It might be an idea to have two different tracks for future Amiga development:
(1) A version which is Amiga classic hardware/software true. Ie if you can run it on a A500 it will run without modification.
(MC68060, FPGA chipset, etc..)
(2) A version that is brilliant in using technology. We won't compete with ATI/nVidia/Intel/AMD etc.. but we exploit existing chips in a clever and costeffective way. This version would not have any compability ties with original Amigas at all except in spirit.
(Get the most MIPS/Hz CPU, efficient GFX, FPGA subsystem, etc..)
One could exploit the SRAM feature of FPGAs by reloading it every 10^-3 second. And thus make it do many things with a small configuration.

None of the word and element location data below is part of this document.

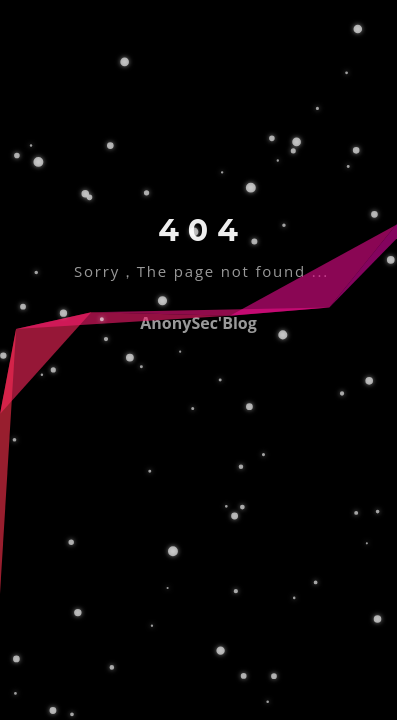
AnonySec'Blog (198, 323)
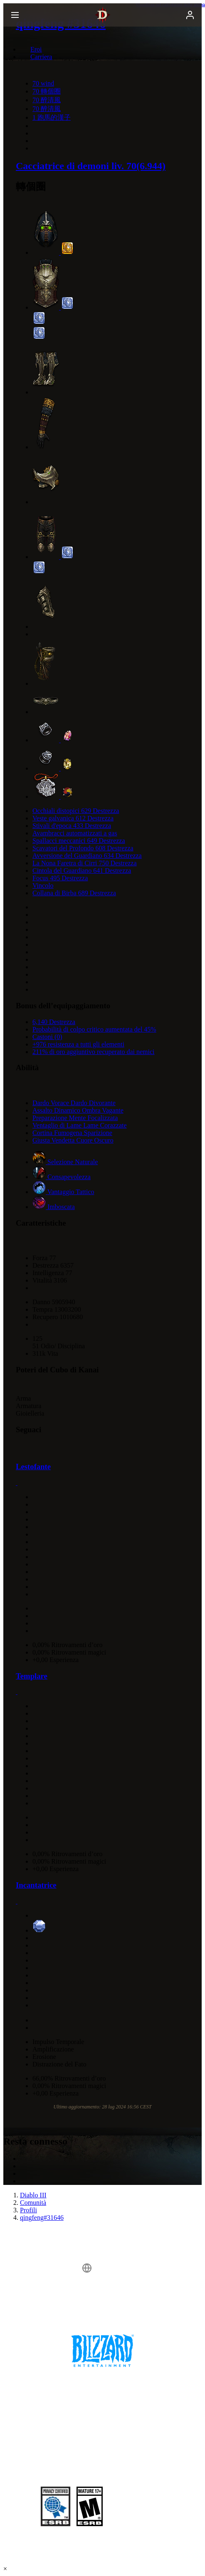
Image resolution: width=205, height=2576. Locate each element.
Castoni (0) (47, 1036)
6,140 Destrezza (53, 1021)
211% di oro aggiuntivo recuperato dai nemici (93, 1051)
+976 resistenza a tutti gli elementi (78, 1044)
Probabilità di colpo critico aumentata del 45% (94, 1029)
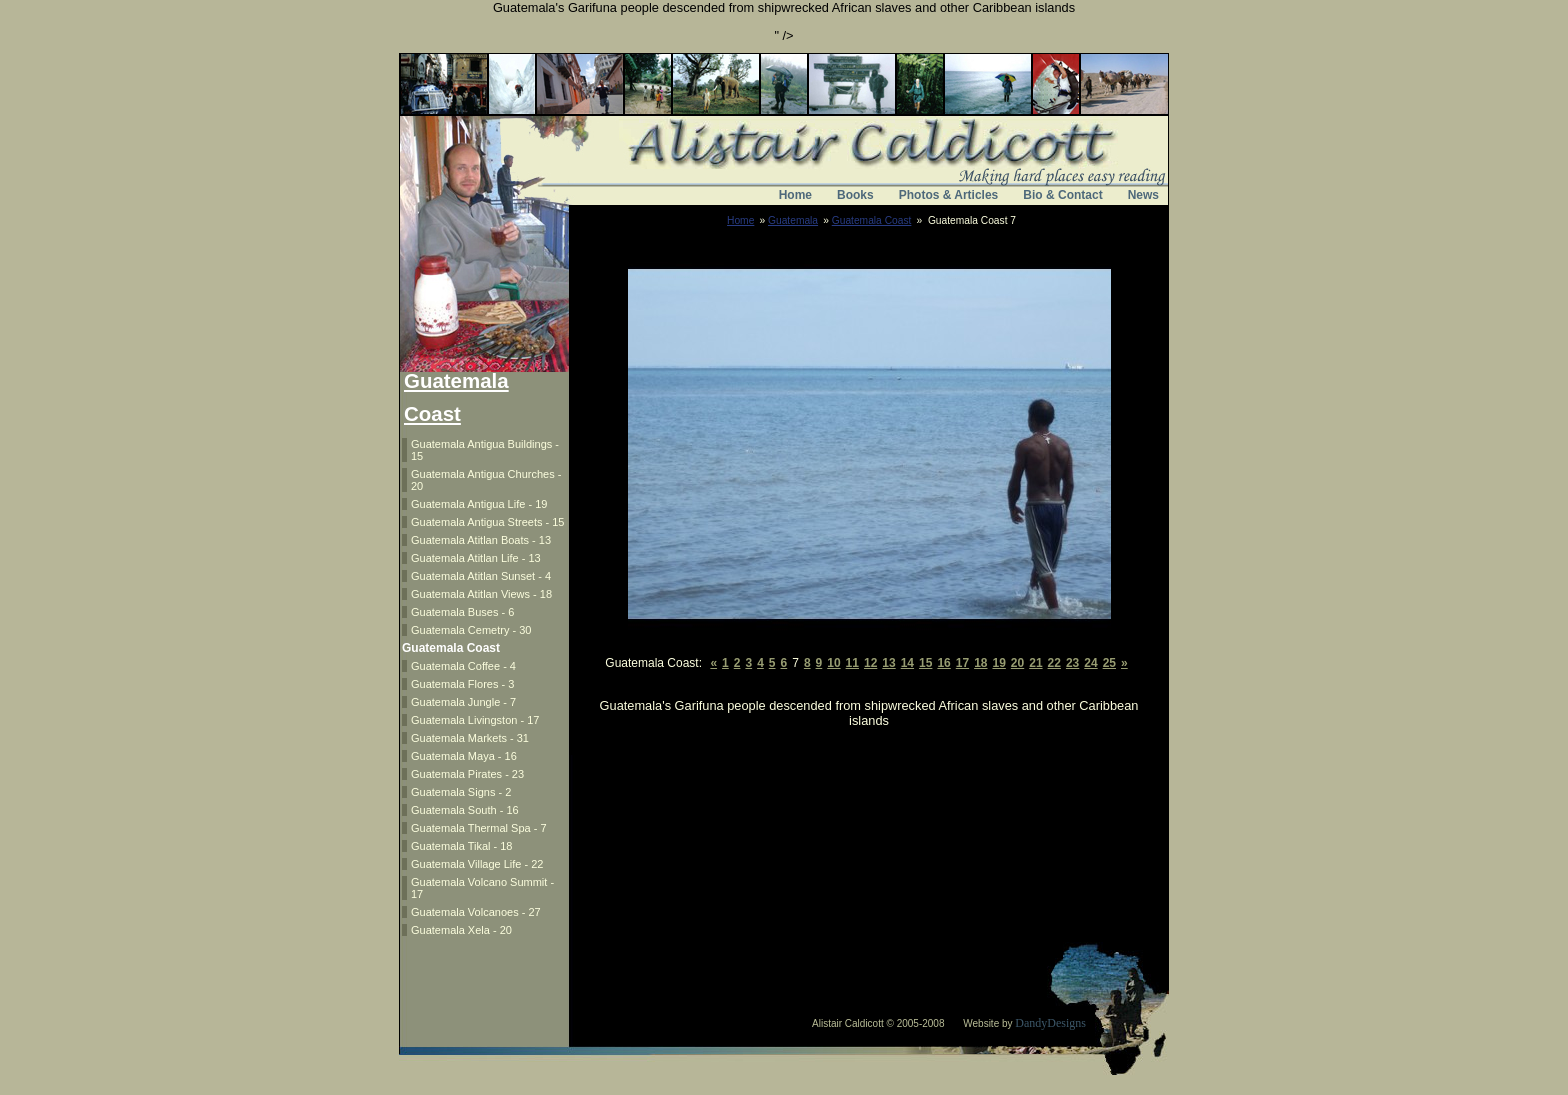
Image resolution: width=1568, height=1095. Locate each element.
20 (1017, 663)
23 (1072, 663)
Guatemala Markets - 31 (470, 738)
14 (907, 663)
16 (943, 663)
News (1143, 195)
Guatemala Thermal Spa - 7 (479, 828)
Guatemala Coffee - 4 (463, 666)
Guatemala (793, 220)
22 (1054, 663)
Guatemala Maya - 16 (464, 756)
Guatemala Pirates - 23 (467, 774)
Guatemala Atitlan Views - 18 (481, 594)
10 (833, 663)
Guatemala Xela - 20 (461, 930)
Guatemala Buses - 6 (462, 612)
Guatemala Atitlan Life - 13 (476, 558)
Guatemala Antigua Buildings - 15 (485, 450)
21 (1035, 663)
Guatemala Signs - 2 (461, 792)
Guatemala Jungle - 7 (463, 702)
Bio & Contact (1062, 195)
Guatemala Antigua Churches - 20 (486, 480)
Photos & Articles (949, 195)
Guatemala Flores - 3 (462, 684)
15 (925, 663)
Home (795, 195)
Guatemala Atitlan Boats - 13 (481, 540)
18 (980, 663)
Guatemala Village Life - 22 (477, 864)
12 (870, 663)
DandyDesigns (1050, 1023)
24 (1090, 663)
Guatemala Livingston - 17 (475, 720)
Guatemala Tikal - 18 (462, 846)
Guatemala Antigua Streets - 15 (487, 522)
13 (888, 663)
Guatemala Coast (872, 220)
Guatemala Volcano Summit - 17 (482, 888)
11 (852, 663)
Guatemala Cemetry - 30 (471, 630)
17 (962, 663)
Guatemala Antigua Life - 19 (479, 504)
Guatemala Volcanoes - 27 (476, 912)
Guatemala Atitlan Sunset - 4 (481, 576)
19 (998, 663)
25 (1109, 663)
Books (855, 195)
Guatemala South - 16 (465, 810)
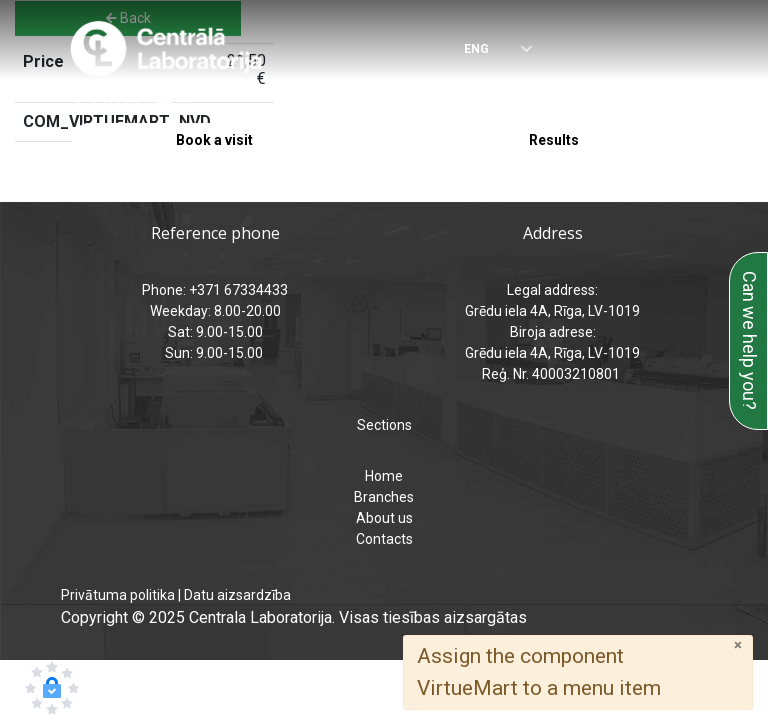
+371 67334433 (139, 101)
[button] (52, 688)
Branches (384, 497)
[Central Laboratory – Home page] (166, 49)
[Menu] (688, 50)
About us (384, 518)
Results (554, 140)
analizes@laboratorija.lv (506, 101)
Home (384, 476)
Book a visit (214, 140)
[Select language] (484, 50)
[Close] (738, 645)
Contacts (384, 539)
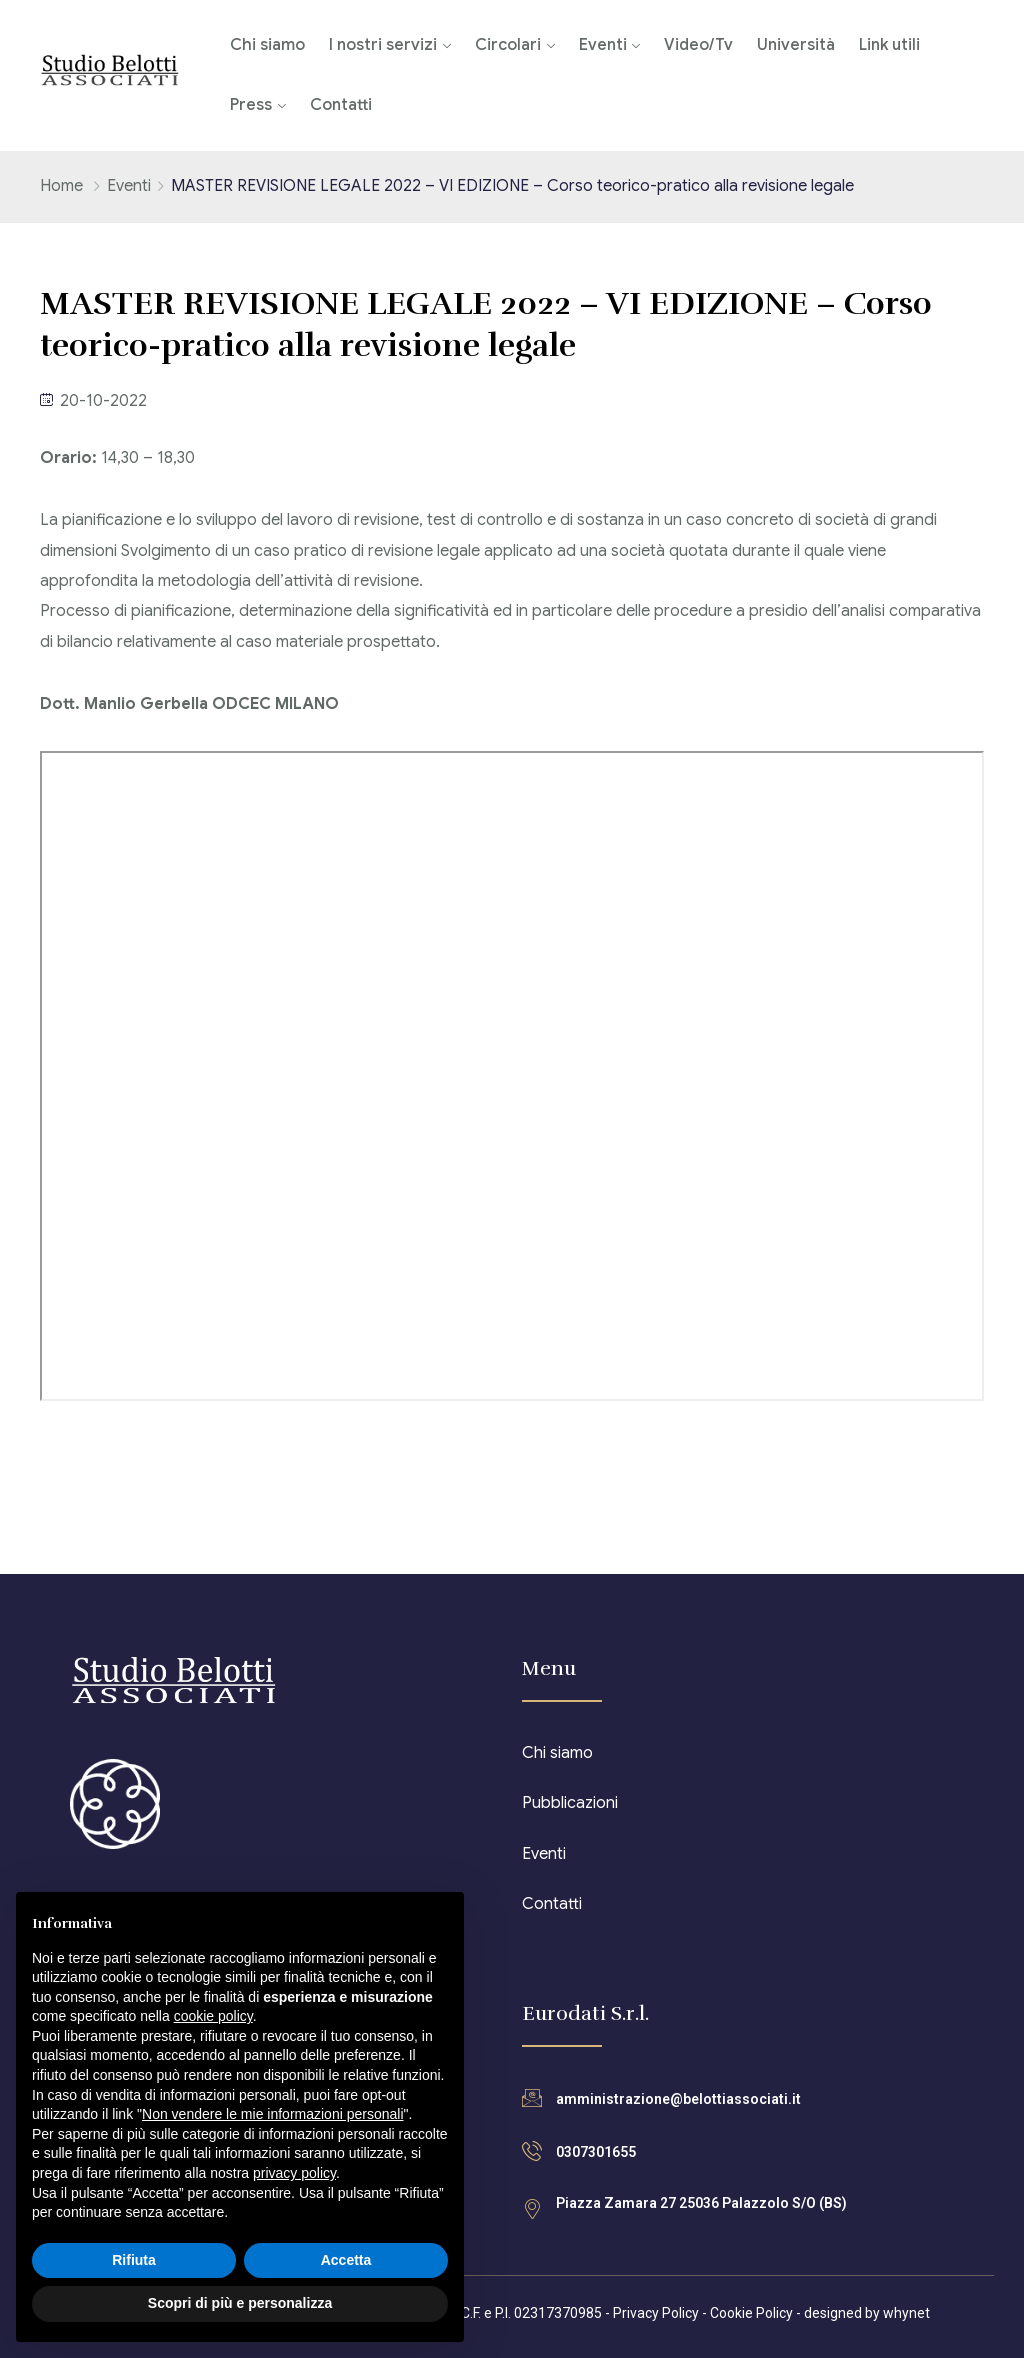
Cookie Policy (751, 2313)
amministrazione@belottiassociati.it (678, 2099)
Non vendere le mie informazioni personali (272, 2114)
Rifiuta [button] (134, 2260)
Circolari (508, 45)
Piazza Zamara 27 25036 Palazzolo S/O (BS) (701, 2203)
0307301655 (596, 2152)
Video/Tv (698, 45)
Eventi (603, 45)
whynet (906, 2313)
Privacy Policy (656, 2313)
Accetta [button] (346, 2260)
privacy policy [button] (294, 2173)
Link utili (889, 45)
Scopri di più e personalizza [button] (240, 2303)
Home (61, 186)
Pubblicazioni (570, 1803)
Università (796, 45)
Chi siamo (267, 45)
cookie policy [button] (213, 2016)
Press (251, 105)
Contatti (341, 105)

As for a consortium. Collect data on A500/A1200/A3000/A4000 and put into a report that can be used for hw/sw developers for re-implementations.
An portable Amiga with a 7"-10" screen with super efficient use of battery/cpu/ram/periphials etc.. could be an area where it's possible to get at the competition.
A drawback we as a community have is the economy of volumes, army of optimisation engineers, budget for failed prototypes etc.. any project will have to make up for it in some other way. Once one can produce at least 1000 units. The producer is the king because you can order directly from manufacturers, not digikey/jameco/mouser and the rest.